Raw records
┄┄┄┄┄┄┄┄┄┄

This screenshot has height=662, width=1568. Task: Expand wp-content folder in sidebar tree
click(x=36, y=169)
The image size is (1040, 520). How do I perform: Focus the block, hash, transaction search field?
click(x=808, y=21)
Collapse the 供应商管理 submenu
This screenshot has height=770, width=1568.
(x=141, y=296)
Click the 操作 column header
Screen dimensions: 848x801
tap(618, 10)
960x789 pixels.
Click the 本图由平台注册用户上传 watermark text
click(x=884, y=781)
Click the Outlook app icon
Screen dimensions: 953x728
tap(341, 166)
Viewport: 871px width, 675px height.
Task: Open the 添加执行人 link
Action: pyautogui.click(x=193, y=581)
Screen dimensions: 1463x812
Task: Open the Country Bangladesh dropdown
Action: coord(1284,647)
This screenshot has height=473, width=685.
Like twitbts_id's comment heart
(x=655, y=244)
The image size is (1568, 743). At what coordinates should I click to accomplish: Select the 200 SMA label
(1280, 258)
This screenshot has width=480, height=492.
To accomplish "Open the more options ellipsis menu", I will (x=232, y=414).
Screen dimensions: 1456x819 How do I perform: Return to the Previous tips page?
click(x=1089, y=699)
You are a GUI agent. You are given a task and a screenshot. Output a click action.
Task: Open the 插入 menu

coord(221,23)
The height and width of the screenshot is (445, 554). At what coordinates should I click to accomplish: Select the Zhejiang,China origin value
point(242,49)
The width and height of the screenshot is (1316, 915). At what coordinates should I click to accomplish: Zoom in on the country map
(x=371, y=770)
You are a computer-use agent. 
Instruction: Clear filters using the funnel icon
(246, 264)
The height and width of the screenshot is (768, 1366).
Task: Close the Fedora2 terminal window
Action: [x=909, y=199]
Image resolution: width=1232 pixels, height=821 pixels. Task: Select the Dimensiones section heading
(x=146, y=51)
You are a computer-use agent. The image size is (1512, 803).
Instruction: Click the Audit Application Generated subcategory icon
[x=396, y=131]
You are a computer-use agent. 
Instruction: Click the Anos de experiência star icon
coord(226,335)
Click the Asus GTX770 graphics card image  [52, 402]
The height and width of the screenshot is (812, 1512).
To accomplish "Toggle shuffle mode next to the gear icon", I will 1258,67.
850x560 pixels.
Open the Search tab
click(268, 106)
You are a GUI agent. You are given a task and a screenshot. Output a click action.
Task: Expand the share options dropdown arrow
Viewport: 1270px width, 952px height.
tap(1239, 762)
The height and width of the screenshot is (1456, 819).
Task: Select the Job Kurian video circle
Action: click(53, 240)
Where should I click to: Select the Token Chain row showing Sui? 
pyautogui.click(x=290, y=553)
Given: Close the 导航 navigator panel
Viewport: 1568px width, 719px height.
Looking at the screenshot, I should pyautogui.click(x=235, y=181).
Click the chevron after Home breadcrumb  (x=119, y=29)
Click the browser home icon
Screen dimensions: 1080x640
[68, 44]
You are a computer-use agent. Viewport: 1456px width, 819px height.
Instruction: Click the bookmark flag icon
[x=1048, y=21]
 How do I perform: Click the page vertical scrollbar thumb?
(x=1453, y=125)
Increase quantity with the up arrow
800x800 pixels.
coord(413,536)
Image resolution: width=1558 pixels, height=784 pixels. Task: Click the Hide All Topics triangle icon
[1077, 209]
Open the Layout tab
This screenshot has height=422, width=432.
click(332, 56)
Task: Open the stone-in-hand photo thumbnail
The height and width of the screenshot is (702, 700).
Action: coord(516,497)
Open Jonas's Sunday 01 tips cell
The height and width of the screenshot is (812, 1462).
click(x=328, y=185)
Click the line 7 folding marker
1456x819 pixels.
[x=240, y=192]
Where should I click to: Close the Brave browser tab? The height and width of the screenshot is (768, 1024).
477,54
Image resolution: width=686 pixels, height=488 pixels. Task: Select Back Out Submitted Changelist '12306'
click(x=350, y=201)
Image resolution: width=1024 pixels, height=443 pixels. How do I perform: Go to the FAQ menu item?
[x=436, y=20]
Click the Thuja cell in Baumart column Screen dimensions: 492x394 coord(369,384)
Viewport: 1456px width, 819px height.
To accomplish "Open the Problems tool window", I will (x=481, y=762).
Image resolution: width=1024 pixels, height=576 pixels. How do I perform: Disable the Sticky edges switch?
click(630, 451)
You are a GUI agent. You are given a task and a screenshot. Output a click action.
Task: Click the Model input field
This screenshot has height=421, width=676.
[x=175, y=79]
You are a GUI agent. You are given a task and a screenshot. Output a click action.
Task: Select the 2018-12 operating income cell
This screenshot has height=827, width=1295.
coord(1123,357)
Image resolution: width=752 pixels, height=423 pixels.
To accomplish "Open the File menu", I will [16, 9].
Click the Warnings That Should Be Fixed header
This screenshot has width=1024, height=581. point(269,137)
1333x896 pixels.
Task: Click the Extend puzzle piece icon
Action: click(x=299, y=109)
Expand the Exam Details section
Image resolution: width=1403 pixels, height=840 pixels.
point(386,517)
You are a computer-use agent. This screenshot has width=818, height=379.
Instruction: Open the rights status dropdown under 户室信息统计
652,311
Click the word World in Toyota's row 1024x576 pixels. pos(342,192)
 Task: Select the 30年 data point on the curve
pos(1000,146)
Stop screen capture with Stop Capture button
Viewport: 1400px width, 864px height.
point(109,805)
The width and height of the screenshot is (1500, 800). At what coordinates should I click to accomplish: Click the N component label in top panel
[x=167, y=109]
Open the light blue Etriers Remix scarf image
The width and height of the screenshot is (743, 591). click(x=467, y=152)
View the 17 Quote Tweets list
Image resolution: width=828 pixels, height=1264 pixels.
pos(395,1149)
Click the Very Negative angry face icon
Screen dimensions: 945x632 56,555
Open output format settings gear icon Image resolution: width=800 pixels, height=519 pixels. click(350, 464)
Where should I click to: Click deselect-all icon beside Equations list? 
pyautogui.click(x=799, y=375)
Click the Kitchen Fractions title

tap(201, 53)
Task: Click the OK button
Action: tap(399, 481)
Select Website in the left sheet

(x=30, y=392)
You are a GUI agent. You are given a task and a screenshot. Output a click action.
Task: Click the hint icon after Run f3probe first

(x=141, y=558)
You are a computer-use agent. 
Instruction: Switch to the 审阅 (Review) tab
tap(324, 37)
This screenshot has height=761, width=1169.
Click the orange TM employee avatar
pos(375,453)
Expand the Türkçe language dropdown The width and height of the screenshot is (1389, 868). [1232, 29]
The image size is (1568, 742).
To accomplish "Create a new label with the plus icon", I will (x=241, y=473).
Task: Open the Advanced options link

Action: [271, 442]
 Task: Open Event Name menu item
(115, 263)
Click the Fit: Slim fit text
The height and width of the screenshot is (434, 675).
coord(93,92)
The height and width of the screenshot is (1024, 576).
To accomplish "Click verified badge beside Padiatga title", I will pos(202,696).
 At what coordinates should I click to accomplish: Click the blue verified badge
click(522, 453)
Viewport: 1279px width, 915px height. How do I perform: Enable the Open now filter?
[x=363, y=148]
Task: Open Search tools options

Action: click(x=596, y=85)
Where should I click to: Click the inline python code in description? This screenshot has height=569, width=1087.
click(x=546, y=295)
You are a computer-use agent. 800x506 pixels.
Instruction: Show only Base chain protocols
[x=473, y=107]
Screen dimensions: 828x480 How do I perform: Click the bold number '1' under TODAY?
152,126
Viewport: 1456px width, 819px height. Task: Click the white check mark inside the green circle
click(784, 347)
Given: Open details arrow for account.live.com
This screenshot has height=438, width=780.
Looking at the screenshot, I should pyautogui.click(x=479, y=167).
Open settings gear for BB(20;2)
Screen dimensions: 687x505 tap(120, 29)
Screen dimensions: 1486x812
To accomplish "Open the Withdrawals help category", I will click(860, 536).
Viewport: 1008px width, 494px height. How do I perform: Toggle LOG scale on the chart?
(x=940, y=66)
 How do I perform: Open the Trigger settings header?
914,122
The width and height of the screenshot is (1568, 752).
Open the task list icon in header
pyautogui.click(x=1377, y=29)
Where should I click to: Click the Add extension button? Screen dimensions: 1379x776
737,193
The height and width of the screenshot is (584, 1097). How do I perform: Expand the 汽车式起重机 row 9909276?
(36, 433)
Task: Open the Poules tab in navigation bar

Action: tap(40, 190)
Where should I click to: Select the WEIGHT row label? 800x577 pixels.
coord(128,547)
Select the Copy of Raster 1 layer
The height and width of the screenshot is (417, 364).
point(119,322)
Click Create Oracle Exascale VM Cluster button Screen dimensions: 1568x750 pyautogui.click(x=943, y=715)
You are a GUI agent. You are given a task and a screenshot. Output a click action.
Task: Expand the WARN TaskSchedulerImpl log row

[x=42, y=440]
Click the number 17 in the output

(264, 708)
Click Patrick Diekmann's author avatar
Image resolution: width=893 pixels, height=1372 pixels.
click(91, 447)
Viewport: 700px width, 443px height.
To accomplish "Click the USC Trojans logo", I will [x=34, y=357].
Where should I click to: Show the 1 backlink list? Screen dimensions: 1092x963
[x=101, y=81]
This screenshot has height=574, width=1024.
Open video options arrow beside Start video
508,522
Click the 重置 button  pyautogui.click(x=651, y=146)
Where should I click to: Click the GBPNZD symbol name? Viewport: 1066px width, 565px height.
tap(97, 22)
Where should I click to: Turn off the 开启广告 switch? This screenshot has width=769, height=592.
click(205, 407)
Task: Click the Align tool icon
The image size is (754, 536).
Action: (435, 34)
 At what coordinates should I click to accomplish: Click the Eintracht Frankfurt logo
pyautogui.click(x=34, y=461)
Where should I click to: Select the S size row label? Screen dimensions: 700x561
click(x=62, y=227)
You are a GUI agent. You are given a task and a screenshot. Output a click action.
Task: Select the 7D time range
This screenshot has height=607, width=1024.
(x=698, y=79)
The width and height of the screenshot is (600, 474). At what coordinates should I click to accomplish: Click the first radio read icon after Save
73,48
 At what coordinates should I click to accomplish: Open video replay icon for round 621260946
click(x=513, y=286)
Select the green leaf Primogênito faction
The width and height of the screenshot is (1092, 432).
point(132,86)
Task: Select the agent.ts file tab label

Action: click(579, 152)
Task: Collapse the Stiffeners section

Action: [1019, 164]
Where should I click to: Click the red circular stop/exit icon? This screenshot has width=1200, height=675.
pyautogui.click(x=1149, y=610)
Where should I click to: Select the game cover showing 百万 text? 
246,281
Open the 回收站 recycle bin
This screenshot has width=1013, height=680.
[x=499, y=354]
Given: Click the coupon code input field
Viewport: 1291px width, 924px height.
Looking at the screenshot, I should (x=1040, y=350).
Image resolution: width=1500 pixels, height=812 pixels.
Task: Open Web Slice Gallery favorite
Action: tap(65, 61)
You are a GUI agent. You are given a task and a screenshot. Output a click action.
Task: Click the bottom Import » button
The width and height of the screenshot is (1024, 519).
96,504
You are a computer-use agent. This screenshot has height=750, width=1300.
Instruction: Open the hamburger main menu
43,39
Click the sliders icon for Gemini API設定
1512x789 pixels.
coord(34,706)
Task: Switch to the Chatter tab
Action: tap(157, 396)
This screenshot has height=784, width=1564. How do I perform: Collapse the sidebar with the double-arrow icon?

┄┄┄┄┄┄┄┄┄┄

◆ Task details
Copy out the stretch of items from the line containing "960x789 pixels." through the line containing "[x=396, y=131]", both lines included, reproducing each line without any change.

◆ Written response
960x789 pixels.
Click the 本图由平台注册用户上传 watermark text
click(x=884, y=781)
Click the Outlook app icon
Screen dimensions: 953x728
tap(341, 166)
Viewport: 871px width, 675px height.
Task: Open the 添加执行人 link
Action: pyautogui.click(x=193, y=581)
Screen dimensions: 1463x812
Task: Open the Country Bangladesh dropdown
Action: coord(1284,647)
This screenshot has height=473, width=685.
Like twitbts_id's comment heart
(x=655, y=244)
The image size is (1568, 743). At what coordinates should I click to accomplish: Select the 200 SMA label
(1280, 258)
This screenshot has width=480, height=492.
To accomplish "Open the more options ellipsis menu", I will (x=232, y=414).
Screen dimensions: 1456x819 How do I perform: Return to the Previous tips page?
click(x=1089, y=699)
You are a GUI agent. You are given a task and a screenshot. Output a click action.
Task: Open the 插入 menu

coord(221,23)
The height and width of the screenshot is (445, 554). At what coordinates should I click to accomplish: Select the Zhejiang,China origin value
point(242,49)
The width and height of the screenshot is (1316, 915). At what coordinates should I click to accomplish: Zoom in on the country map
(x=371, y=770)
You are a computer-use agent. 
Instruction: Clear filters using the funnel icon
(246, 264)
The height and width of the screenshot is (768, 1366).
Task: Close the Fedora2 terminal window
Action: [x=909, y=199]
Image resolution: width=1232 pixels, height=821 pixels. Task: Select the Dimensiones section heading
(x=146, y=51)
You are a computer-use agent. The image size is (1512, 803).
Instruction: Click the Audit Application Generated subcategory icon
[x=396, y=131]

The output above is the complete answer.